I don’t point out the contradiction in their statements. I focus on breathing. This is a mistake because my ribs are surely stabbing me in the heart, at least that’s what it feels like when it’s racing so fast. I’m getting light-headed from hyperventilating. Breathing is a mistake for another reason, since it seems to spur on the cretins.

“Sorry you’re still breathing yet?”

I reposition my head and hope they’ll just tire of my non-response and go away. It takes a while, but it works eventually, or else it’s the smell of the vomit.

“Perfect! We’ll tell Dorsten you’ve got a bug.Make sure it lasts through Saturday’s game. Or else.” On her way out she trips over my goggles, and just for good measure, stomps on them. I hear the adjustment on the strap snap. Better it than an actual rib, right?

Here at Boltmore, named by the esteemed Lady Boltmore, and yes, that was her first name, we compete in team sports each of the three seasons for our physical education. The Lady, as she was called by young and old from a precious age, wanted to foster health of the athletic, artistic, and academic kind in all her girls so we all punt, paint, and ponder regardless of ability. The fact that the lax banshees’ fears are well founded does little to mitigate my psychological pain. I will certainly bring down the team, especially since the coach, Monsignor Dorsten, believes in playing everyone regardless of ability in hopes of discovering some unpolished gem. He did this once ’round about two decades ago, sending a girl named Kiki or Fifi or some such all the way to the Junior Olympics even though she was about three feet tall and weighed no more than your average watermelon, and is still resting on his laurels. I will not be his next success, trust me. Second music has sounded, bells being passé and Mozart for our brain development the norm, so I will undoubtedly rack up another detention. So numerous are my detentions that they have had to move from after school to lunchtime so as not to interfere with my lacrosse practices. Soon I may be on to the next school year, unless I truly put my plan to bust out of here for good into action and make a run for the public school in town, or perhaps there is summer school for detention. Then I could escape the necessity of going to camp, another of my least favorite activities, behind chin-ups but in front of root canals.

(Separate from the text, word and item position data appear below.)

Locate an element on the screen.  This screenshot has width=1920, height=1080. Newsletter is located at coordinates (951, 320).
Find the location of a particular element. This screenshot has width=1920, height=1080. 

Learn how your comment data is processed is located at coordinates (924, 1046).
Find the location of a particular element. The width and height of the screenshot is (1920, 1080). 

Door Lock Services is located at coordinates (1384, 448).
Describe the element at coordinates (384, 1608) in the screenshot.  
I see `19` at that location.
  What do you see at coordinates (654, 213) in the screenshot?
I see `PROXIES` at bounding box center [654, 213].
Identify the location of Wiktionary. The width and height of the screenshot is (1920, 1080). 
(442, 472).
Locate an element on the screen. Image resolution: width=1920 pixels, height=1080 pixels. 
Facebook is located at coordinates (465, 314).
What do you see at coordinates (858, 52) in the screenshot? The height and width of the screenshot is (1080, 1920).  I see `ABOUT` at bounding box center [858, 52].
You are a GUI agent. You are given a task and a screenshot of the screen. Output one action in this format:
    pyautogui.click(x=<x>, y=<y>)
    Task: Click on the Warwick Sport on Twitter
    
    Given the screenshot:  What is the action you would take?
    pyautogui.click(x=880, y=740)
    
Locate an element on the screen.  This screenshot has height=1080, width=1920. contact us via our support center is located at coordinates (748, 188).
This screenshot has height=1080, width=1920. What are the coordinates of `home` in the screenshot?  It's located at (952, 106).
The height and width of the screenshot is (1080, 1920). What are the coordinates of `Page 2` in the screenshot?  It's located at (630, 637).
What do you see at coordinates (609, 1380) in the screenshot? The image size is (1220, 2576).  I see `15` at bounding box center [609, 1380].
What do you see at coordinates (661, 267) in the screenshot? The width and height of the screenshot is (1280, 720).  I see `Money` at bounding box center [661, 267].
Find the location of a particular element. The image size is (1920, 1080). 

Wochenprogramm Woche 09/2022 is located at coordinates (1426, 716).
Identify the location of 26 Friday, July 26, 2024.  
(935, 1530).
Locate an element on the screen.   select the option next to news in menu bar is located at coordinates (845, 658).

As I am ranking my least favorites, I push open the door of my health class and find it strangely silent. I peek through my matted curtain of hair, dreadlocks really though I hadn’t planned that, to find out if everyone is staring at me for some reason or some new reason anyway. No, the room is empty. I mentally scan my semester schedule since I don’t carry any books or bags, the better to be unprepared and thus get myself booted, Tuesday, Day Four, fourth period, yes, health. Why go to class at all, you ask? It would be too obvious if I just bailed or sat home and watched daytime television; then Imogene Gayle would be all over me and my plan like white on rice. No,this way is subtler, go to class, fail anyway. I look at the board and find a note for me. It says this: Harry, if you decide to join us, we are in the assembly room. Oh, right.